Síndrome inflamatória e prejuízos ao neurodesenvolvimento: os impactos da Covid-19 para crianças e adolescentes

27/04/2023

 
No quarto dia do Congresso Internacional da Criança com Condições Complexas de Saúde — organizado pelo Hospital da Criança de Brasília José Alencar (HCB) em parceria com o Hospital Sant Joan de Déu, de Barcelona —, na quinta-feira (27), os palestrantes discutiram sobre os desafios da COVID-19 no cuidado pediátrico terciário e abordaram os principais impactos da pandemia para crianças e adolescentes, como a síndrome inflamatória multissistêmica pediátrica (MIS-C, na sigla em inglês).
 
A síndrome é uma condição rara associada à exposição ao vírus Sars-CoV-2, que causa a COVID-19. A MIS-C gera uma reação imunológica exagerada que ocorre entre duas e seis semanas após o contágio pelo vírus, causando sintomas como febre, erupção cutânea, vermelhidão nos olhos e condições gastrointestinais, como diarreia, dor de estômago e náusea.
 
Segundo a diretora técnica do HCB, Isis Magalhães (foto acima), entre julho e outubro de 2020 o hospital atendeu 122 pacientes diagnosticados com COVID-19 e 21 deles evoluíram para um quadro de MIS-C. Além disso, ela comentou que 1/3 das crianças e adolescentes infectadas pelo novo coronavírus nesse intervalo precisaram de terapia intensiva, a maioria com síndrome inflamatória multissistêmica pediátrica.
 
Apesar da gravidade da doença, nenhum dos pacientes diagnosticados com MIS-C atendidos pelo HCB morreu. “Estávamos enfrentando o desconhecido, mas determinamos princípios para seguir trabalhando pela segurança dos pacientes.
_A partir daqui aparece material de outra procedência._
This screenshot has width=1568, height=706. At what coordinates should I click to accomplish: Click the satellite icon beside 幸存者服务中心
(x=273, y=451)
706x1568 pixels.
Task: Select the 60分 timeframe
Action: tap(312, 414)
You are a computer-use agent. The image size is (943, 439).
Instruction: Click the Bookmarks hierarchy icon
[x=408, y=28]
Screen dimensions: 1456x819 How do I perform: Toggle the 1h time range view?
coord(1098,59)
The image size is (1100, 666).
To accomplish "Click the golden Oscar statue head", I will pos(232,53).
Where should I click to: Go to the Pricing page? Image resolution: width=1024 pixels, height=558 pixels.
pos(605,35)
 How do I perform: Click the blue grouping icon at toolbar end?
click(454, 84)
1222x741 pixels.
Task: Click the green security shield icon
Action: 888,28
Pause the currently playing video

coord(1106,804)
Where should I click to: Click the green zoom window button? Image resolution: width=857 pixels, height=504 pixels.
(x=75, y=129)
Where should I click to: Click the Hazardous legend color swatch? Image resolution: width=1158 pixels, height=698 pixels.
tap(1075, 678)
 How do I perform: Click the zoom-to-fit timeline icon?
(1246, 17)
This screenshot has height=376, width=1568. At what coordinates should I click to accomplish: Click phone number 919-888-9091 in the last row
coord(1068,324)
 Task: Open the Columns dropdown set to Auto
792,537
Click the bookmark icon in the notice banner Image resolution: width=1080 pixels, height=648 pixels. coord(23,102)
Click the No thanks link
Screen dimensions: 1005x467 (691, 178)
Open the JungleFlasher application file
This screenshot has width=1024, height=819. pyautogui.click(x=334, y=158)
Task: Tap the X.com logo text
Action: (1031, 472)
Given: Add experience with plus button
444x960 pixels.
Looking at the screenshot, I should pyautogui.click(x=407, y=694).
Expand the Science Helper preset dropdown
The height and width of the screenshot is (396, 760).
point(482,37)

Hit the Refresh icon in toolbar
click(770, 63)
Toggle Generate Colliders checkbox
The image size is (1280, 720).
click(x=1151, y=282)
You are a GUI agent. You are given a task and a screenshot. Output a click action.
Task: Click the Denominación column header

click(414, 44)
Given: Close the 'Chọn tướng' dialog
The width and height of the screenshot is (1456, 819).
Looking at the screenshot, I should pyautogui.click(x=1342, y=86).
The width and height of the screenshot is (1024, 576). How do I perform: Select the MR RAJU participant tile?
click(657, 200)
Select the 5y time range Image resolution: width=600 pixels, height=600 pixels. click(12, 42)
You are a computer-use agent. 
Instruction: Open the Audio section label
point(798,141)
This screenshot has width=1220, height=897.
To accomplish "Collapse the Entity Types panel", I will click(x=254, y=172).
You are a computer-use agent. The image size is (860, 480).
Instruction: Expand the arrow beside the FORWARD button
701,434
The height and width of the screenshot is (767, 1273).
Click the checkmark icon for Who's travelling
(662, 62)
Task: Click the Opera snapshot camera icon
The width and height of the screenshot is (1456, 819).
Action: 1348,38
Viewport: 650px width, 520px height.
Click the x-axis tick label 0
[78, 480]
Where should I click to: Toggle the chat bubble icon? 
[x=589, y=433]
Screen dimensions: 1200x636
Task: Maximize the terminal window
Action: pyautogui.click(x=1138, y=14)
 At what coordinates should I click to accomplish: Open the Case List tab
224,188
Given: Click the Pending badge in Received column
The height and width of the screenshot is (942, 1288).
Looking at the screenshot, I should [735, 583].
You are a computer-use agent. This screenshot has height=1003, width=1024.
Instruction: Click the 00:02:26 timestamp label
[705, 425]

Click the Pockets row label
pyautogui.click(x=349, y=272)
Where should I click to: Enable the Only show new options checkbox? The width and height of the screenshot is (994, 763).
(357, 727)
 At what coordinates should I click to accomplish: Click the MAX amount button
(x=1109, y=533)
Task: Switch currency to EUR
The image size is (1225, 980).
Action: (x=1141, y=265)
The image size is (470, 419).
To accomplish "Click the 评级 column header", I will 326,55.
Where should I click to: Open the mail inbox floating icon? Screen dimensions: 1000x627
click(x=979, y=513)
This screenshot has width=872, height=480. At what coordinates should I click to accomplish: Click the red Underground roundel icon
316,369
Não poderíamos parar os tratamentos de outras doenças e fechar portas de um centro que é referência na nossa região”, analisou.
 
 
O presidente do Departamento de Imunizações da Sociedade Brasileira de Pediatria, Renato Kfouri (foto acima), comentou que a MIS-C intrigou a comunidade médica. Segundo ele, como a síndrome é causada pela exposição ao Sars-CoV-2, é fundamental que crianças e adolescentes reforcem a imunização contra a COVID-19.
 
“Existem recomendações de vacinação de pacientes especiais tanto pela sociedade cientifica quanto pelo Ministério da Saúde. A vacinação é sempre boa para todo mundo, ainda mais para pacientes com comorbidades ou doenças raras. E nos casos de doenças como gripe ou COVID-19, o risco de complicações e de morte para esse público é muito mais elevado.”
 
Neurodesenvolvimento afetado
Os palestrantes também destacaram que a COVID-19 pode comprometer o neurodesenvolvimento de crianças e adolescentes. Nadja Nara Camacam, da Secretaria de Saúde do Distrito Federal (foto acima), comentou que algumas situações que aconteceram no início da pandemia, como o fechamento de escolas e o isolamento social, afetaram o desenvolvimento global de bebês e revelaram traços de comportamento como irritabilidade e inflexibilidade.
 
Segundo ela, crianças que nasceram e começaram a crescer durante o isolamento social estão mais sujeitas a obstáculos psíquicos e sociais que limitam uma infância plena. Alguns dos possíveis distúrbios são desatenção, preocupação, problemas de sono, falta de apetite, pesadelos, desconforto e agitação.
 
Nadja explicou que contribuem para essa realidade aspectos como o estresse que a situação de confinamento causou aos pais, a falta de atenção que as crianças receberam dos seus responsáveis, o uso exagerado de celulares e outros aparelhos eletrônicos e a distância dos colegas de colégio e das experiências vividas no ambiente escolar.
 
“Com o isolamento social e uma rotina distante de outras crianças e da escola, boa parte das crianças tiveram experiências limitadas em uma etapa da vida marcada por descobertas e a exploração do mundo. O isolamento restrito ao ambiente familiar provocou uma perda de referências externas do ambiente ampliado. E as famílias frente ao stress perderam a capacidade de serem criativas”, destacou Nadja.
 
“O desenvolvimento é baseado em etapas e cada etapa tem seu processo e é importante que haja um equilíbrio entre a motricidade, a capacidade intelectual, a parte emocional e dentro disso os vínculos afetivos ocupam uma parte muito importante. Essas atividades não visam buscar crianças precoces ou avançar nas etapas do desenvolvimento. A estimulação oportuna busca potencializar o desenvolvimento das crianças de acordo com sua idade cronológica”, completou.